> [Given instruction]:
Can you update the capacitor problem from "B: What is the" up to and including "disconnected? (deltaV= )", swapping "battery" for "power supply"?

+++ Excerpted text +++

Question: Two 14.0cm -diameter electrodes 0.56cm apart form a parallel-plate cap

Question

Question: Two 14.0cm -diameter electrodes 0.56cm apart form a parallel-plate capacitor. The electrodes are attached by metal wires to the terminals of a 13V battery. After a long time, the capacitor is disconnected from the battery but is not discharged.

A: What is the charge on each electrode right after the battery is disconnected? (q1, q2)

B: What is the electric field strength inside the capacitor right after the battery is disconnected? (E= )

C: What is the potential difference between the electrodes right after the battery is disconnected? (deltaV= )

D: What is the charge on each electrode after insulating handles are used to pull the electrodes away from each other until they are 1.9cm apart? (q1, q2)

+++ Source data +++

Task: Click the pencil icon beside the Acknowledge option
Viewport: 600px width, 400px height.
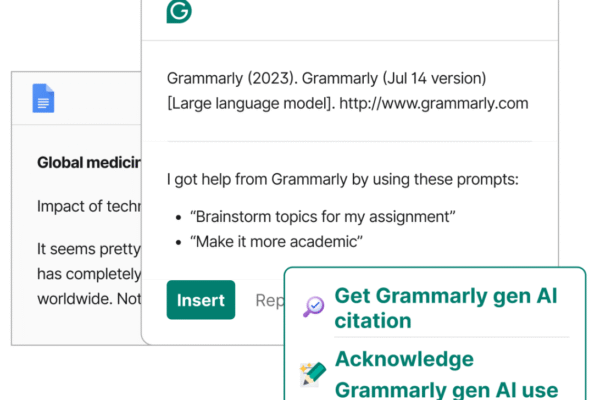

+++

> [Result of the exercise]:
B: What is the electric field strength inside the capacitor right after the power supply is disconnected? (E= )

C: What is the potential difference between the electrodes right after the power supply is disconnected? (deltaV= )